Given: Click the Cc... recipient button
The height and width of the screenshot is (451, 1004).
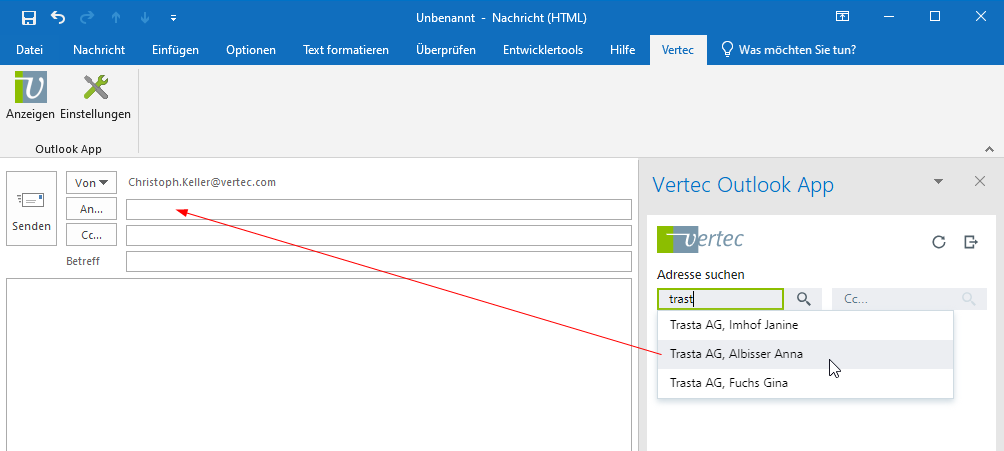Looking at the screenshot, I should [91, 235].
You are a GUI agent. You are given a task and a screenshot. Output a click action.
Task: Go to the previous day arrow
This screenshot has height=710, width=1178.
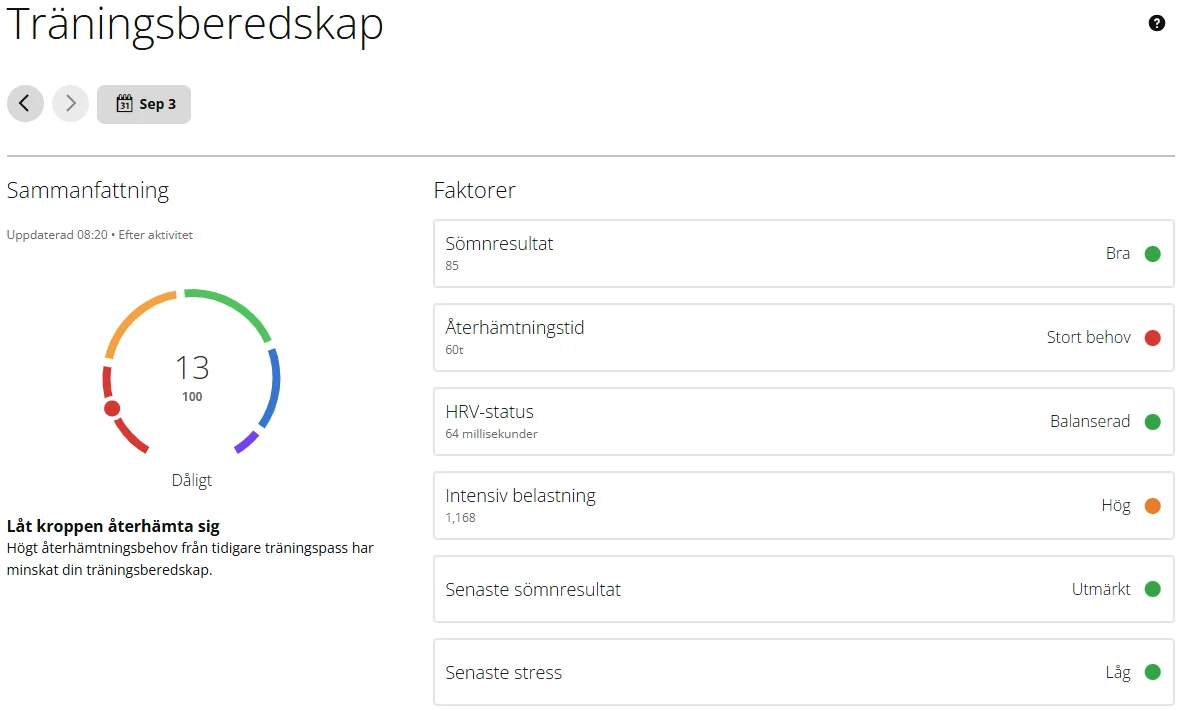point(26,104)
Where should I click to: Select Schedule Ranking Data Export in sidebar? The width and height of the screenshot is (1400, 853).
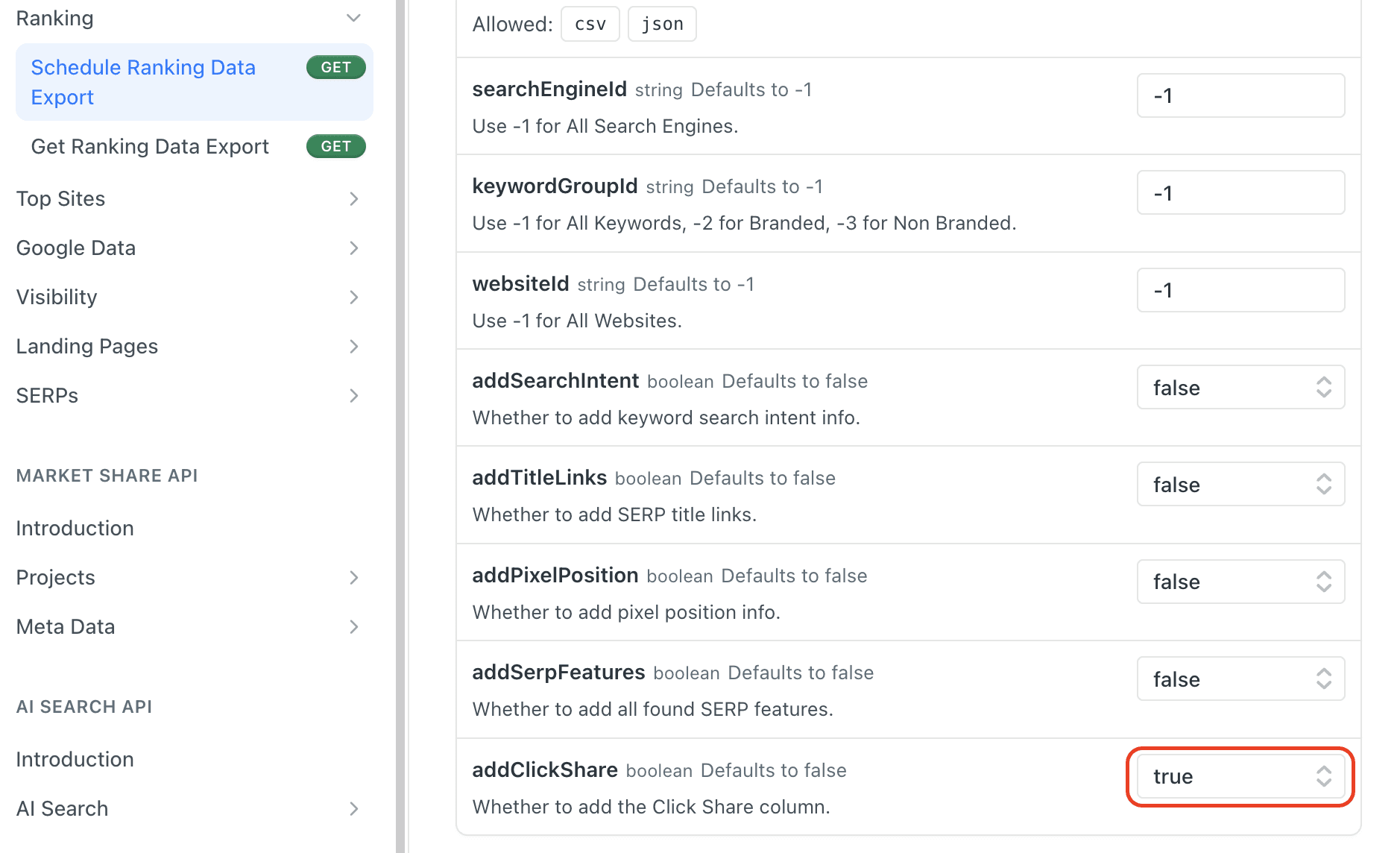click(143, 82)
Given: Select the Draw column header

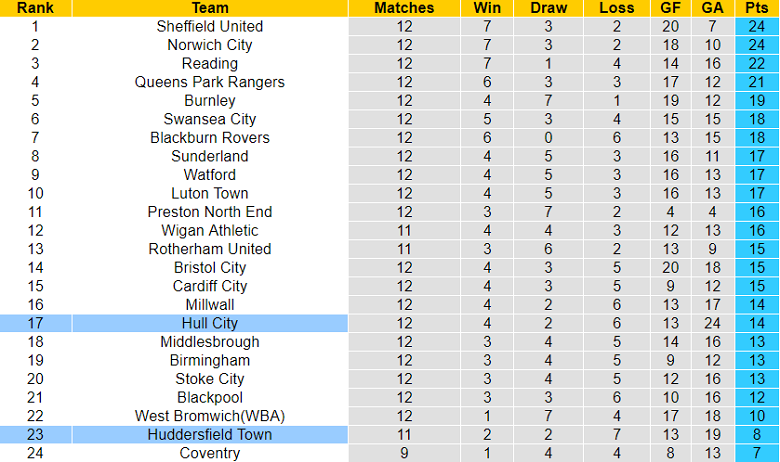Looking at the screenshot, I should click(550, 8).
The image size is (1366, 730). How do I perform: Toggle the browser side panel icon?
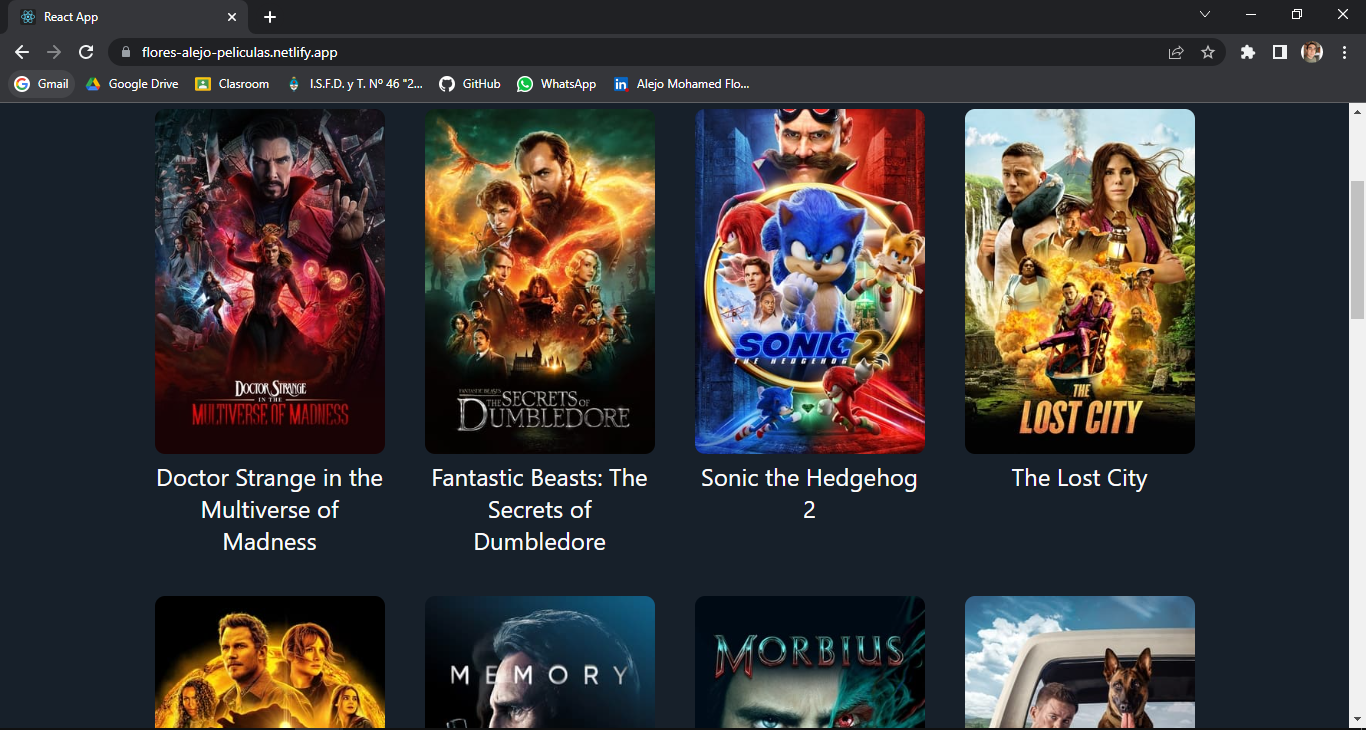(1279, 52)
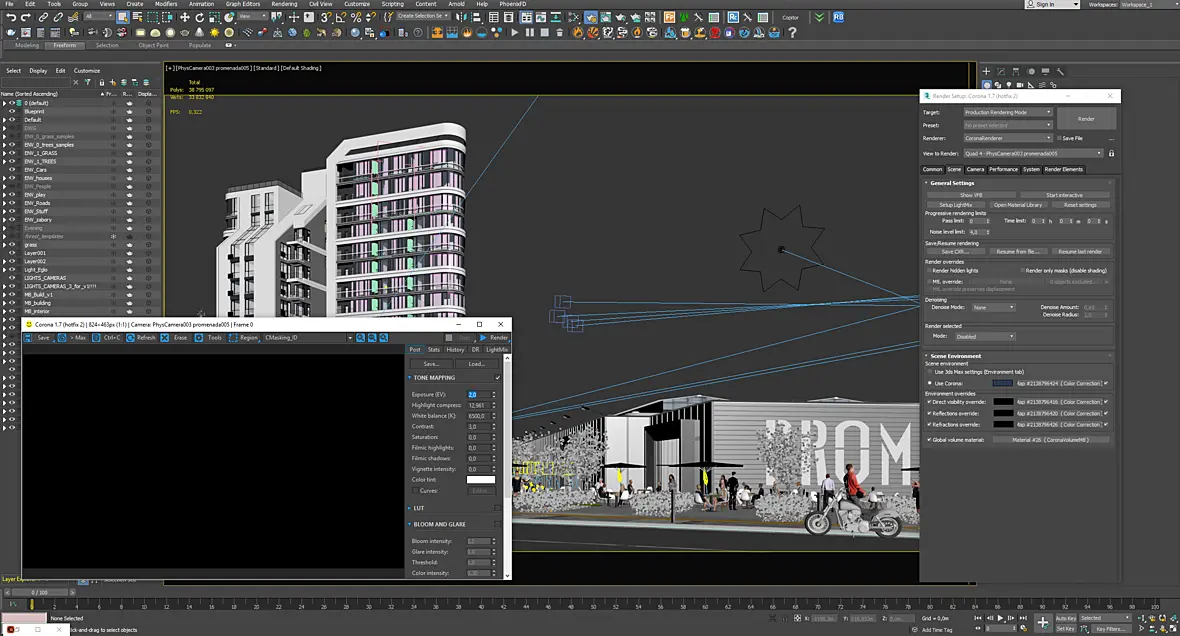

———

Work request:
Leaving out the images, repeat the listing above exactly.

Task result:
Given: Click the Cc... recipient button
The height and width of the screenshot is (451, 1004).
Looking at the screenshot, I should [91, 235].
You are a GUI agent. You are given a task and a screenshot. Output a click action.
Task: Go to the previous day arrow
This screenshot has height=710, width=1178.
point(26,104)
Where should I click to: Select Schedule Ranking Data Export in sidebar? The width and height of the screenshot is (1400, 853).
click(143, 82)
Given: Select the Draw column header

Looking at the screenshot, I should click(550, 8).
The image size is (1366, 730). How do I perform: Toggle the browser side panel icon?
(1279, 52)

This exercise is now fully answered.